De quelle manière considérez-vous les problématiques liées à l’arrêt des subventions, à la spéculation sur le marché immobilier ou encore à l’inflation ?

L’arrêt des subventions va être lissé dans le temps. Des effets à court terme peuvent se faire ressentir. A long terme, l’engouement de la consommation persistera d’autant plus que l’on voit des augmentations de salaires de base importantes.

La Chine s’efforce de diminuer la spéculation sur le marché immobilier. C’est la première classe d’actifs d’investissement pour les chinois. Le contrôle est une bonne chose pour plus de régulation et de stabilité.

Une inflation modérée, stable n’est pas une mauvaise chose pour l’économie. Par rapport à beaucoup de pays émergents, l’inflation de la Chine n’est pas si élevée que cela.
Le gouvernement a une cible de 4%. Je crois au pragmatisme du gouvernement.
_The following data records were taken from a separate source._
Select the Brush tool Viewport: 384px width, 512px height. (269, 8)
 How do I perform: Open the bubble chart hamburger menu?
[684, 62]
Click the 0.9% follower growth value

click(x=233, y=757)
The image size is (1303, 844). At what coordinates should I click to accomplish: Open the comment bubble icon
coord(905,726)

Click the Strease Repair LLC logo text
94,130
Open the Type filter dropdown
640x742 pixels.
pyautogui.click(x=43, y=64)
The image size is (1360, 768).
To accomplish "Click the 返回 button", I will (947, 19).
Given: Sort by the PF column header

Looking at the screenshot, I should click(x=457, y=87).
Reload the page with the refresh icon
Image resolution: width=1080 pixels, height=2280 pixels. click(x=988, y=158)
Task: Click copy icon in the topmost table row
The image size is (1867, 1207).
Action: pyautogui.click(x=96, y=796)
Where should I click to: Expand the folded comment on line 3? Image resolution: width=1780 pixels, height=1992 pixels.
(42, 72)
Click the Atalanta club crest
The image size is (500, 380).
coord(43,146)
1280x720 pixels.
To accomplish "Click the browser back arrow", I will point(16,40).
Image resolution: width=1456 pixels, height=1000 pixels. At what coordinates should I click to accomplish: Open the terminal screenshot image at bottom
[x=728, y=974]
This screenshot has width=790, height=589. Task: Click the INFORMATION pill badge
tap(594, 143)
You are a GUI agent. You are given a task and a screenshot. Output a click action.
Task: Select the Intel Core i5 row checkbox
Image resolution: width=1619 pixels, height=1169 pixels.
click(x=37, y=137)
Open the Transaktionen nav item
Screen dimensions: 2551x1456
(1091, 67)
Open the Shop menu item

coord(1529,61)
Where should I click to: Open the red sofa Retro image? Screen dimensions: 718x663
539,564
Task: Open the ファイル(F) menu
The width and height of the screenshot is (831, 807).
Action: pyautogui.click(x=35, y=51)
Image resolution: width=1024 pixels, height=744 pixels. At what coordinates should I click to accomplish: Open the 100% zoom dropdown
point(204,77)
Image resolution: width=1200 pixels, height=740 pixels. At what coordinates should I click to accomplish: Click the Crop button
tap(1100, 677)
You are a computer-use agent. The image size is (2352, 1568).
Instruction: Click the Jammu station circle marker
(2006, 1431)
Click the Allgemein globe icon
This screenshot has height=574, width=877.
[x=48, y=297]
Cette inflation devrait ainsi retomber pendant la 2e moitié de l’année.
On attend deux hausses supplémentaires du taux de 25 bp chacune et deux hausses du ratio des réserves qui passerait de 20 à 21. L’évolution se fera en fonction de la montée des prix des matières premières, donc de l’inflation.

La hausse des prix des céréales a été de 12% l’année dernière. Cette hausse n’est pas forcément une mauvaise chose. Elle a permis une redistribution des richesses aux paysans. Ces derniers auront plus de pouvoir d’achat pour consommer.